- [Material for the task]:
Segment Open
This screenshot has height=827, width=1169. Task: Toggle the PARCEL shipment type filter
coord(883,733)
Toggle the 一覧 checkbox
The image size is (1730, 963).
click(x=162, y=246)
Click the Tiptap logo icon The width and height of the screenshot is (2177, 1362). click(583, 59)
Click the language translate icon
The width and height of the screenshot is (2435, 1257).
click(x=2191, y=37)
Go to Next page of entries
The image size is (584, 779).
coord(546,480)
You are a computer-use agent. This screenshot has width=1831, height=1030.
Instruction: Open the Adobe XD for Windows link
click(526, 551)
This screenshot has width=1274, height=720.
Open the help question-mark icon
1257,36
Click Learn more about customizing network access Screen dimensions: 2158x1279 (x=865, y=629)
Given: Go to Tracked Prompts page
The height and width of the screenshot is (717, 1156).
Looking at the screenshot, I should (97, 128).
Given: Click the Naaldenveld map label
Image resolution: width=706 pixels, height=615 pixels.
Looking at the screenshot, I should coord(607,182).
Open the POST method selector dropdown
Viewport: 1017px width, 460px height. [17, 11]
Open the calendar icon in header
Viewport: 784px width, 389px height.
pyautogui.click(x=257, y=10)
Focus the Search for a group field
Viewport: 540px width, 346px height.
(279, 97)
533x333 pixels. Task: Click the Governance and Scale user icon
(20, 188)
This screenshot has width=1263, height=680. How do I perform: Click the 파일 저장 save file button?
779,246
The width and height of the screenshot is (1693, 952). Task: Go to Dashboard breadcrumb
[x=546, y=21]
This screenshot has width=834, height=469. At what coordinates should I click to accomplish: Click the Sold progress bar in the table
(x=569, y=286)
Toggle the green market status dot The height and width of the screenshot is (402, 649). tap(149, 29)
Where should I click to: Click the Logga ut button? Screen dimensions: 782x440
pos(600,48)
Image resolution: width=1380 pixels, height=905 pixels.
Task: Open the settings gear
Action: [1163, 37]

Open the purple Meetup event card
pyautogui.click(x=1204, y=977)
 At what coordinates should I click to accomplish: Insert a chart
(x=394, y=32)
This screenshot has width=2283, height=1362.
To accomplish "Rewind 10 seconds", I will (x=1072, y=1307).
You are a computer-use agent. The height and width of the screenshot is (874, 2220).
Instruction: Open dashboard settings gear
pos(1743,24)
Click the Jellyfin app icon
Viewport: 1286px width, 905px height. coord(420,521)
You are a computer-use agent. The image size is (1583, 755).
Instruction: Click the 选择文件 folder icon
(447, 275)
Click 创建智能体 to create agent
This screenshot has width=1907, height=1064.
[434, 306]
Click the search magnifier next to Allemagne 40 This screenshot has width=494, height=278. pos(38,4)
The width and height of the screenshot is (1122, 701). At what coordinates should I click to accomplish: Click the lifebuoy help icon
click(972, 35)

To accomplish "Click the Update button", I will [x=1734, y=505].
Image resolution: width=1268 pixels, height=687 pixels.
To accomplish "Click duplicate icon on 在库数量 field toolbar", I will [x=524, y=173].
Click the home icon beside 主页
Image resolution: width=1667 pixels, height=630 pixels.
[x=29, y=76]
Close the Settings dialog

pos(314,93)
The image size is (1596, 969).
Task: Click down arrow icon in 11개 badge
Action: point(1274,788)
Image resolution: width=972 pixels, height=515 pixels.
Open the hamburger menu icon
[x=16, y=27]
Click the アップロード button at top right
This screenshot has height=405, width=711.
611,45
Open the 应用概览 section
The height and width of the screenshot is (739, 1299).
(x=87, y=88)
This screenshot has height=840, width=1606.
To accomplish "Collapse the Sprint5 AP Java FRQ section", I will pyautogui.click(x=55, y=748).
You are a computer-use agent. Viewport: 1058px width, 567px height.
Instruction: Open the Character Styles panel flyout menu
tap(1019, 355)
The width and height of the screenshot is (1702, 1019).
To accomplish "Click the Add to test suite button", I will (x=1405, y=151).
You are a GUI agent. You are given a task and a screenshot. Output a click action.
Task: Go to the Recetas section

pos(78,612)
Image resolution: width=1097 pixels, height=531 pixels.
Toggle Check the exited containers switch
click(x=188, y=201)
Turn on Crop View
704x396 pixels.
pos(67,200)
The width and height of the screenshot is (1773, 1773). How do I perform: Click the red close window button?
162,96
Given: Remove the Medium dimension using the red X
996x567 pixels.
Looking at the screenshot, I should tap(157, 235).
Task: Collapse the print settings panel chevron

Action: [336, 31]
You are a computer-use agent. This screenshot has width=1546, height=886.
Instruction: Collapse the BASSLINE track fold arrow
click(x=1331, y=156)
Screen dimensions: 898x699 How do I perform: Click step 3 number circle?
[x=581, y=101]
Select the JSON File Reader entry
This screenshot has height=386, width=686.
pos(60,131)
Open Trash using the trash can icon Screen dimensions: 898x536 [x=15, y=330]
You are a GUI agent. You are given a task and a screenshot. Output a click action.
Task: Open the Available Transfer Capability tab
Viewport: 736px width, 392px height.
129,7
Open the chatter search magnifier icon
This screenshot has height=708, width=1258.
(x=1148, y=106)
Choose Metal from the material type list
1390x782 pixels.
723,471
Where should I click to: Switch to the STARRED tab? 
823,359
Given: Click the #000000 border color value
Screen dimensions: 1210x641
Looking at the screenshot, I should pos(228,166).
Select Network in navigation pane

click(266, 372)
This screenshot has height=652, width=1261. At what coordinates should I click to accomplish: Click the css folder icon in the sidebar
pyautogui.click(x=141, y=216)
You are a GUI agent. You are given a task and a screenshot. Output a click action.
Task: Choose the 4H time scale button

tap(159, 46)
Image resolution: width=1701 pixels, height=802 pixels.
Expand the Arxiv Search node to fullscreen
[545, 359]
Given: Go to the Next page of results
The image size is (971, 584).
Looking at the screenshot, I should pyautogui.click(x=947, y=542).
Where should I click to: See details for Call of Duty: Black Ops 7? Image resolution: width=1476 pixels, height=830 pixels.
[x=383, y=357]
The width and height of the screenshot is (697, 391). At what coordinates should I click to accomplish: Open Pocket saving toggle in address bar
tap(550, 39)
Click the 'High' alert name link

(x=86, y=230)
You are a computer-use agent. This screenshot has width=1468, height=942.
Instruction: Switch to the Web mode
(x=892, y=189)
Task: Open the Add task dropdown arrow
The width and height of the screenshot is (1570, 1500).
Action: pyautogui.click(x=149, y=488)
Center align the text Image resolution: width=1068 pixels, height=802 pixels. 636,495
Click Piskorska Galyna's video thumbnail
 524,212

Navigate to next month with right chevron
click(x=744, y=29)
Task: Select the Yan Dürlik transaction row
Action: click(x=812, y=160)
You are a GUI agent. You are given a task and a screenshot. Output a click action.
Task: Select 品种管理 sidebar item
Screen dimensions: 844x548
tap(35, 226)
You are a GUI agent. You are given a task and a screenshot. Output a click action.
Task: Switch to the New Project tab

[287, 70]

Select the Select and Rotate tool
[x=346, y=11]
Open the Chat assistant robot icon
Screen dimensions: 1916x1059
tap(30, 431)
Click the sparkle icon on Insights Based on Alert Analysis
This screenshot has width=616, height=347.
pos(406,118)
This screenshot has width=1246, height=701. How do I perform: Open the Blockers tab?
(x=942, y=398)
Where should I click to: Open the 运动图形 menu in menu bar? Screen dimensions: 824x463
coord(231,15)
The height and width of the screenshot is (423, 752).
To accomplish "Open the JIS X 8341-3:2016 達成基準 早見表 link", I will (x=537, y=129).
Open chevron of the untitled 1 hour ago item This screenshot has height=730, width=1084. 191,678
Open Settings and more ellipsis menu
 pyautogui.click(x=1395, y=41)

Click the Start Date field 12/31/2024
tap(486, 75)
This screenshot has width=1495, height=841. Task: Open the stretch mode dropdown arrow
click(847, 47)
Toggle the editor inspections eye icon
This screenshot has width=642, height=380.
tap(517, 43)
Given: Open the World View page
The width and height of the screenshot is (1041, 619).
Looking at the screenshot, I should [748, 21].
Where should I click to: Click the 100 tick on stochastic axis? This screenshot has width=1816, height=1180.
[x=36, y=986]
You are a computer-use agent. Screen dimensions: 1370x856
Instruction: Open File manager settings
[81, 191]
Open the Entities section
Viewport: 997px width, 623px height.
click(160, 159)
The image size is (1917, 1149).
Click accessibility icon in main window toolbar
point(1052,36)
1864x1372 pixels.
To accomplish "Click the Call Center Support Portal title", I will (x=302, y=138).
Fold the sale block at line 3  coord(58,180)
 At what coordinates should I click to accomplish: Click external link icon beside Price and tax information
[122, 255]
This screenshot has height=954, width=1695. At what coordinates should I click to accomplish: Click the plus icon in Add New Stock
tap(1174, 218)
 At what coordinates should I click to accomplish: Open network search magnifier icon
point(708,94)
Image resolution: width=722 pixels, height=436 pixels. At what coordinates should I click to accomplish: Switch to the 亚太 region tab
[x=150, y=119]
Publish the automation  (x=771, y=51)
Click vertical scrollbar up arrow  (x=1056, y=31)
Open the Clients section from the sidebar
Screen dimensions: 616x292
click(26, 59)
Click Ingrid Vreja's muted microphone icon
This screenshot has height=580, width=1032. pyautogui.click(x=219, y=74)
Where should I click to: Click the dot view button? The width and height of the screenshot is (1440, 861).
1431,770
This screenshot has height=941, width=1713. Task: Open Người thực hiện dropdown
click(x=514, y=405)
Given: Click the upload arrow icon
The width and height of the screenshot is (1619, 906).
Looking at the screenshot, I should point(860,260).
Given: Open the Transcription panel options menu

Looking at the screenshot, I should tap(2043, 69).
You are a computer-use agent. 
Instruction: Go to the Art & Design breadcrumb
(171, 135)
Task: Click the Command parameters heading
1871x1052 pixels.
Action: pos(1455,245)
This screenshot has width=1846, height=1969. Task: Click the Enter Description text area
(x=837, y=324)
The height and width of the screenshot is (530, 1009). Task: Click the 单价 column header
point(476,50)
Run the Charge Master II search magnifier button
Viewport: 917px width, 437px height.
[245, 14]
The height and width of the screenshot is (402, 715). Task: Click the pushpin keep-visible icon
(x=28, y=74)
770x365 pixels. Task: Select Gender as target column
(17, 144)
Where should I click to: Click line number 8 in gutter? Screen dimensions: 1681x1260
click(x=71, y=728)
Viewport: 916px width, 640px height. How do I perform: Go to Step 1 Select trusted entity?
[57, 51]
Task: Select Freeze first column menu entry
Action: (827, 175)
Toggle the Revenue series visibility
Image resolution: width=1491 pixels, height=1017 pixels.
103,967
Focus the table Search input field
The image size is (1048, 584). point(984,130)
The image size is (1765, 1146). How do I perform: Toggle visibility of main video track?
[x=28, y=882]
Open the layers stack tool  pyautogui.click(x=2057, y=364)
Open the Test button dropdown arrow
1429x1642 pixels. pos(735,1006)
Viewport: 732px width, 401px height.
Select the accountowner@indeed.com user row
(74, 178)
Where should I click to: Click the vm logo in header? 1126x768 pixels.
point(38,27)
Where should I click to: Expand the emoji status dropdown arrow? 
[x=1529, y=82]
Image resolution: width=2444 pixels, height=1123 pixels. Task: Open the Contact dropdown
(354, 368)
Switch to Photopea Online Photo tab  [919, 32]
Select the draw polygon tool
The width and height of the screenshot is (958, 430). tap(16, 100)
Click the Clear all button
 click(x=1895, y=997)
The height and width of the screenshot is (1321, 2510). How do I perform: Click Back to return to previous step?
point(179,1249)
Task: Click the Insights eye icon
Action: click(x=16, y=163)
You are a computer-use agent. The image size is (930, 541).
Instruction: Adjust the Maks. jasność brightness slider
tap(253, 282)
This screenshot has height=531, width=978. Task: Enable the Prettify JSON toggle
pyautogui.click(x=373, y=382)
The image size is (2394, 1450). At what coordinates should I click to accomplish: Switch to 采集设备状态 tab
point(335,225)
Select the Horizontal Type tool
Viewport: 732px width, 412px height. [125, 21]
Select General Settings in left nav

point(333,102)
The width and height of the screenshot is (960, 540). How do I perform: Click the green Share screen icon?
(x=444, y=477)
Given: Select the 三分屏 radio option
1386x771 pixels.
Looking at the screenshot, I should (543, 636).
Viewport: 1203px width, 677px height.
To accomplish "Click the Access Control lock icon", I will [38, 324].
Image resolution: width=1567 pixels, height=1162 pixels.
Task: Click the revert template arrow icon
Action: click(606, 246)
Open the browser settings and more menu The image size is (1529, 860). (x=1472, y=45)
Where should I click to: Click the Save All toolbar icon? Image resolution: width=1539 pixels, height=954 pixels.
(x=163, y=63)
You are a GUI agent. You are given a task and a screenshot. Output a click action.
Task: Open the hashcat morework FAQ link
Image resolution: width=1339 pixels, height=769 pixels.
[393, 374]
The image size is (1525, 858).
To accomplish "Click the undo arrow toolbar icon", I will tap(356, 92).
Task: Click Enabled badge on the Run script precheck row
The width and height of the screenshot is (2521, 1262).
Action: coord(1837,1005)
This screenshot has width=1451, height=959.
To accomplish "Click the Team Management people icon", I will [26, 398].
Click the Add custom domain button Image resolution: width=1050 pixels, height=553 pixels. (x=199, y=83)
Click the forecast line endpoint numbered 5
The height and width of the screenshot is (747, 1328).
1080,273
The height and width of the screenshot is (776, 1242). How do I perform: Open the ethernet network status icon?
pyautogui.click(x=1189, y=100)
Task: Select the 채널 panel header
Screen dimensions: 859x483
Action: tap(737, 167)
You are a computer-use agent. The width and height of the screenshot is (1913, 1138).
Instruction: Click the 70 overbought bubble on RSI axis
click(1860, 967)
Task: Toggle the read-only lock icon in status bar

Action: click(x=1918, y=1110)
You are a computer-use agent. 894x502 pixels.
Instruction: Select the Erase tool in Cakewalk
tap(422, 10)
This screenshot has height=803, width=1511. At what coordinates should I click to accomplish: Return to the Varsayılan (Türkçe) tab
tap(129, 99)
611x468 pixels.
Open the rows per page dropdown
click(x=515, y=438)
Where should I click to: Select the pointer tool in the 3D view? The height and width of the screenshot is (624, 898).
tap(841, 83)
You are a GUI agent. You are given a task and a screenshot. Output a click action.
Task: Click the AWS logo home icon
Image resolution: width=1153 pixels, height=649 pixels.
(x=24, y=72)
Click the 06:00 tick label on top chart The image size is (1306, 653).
Segment Closed
- [Exercise]:
Using the listing above, gather each line that holds the string "Center" and copy it.

- [Solved problem]:
Center align the text Image resolution: width=1068 pixels, height=802 pixels. 636,495
To accomplish "Click the Call Center Support Portal title", I will (x=302, y=138).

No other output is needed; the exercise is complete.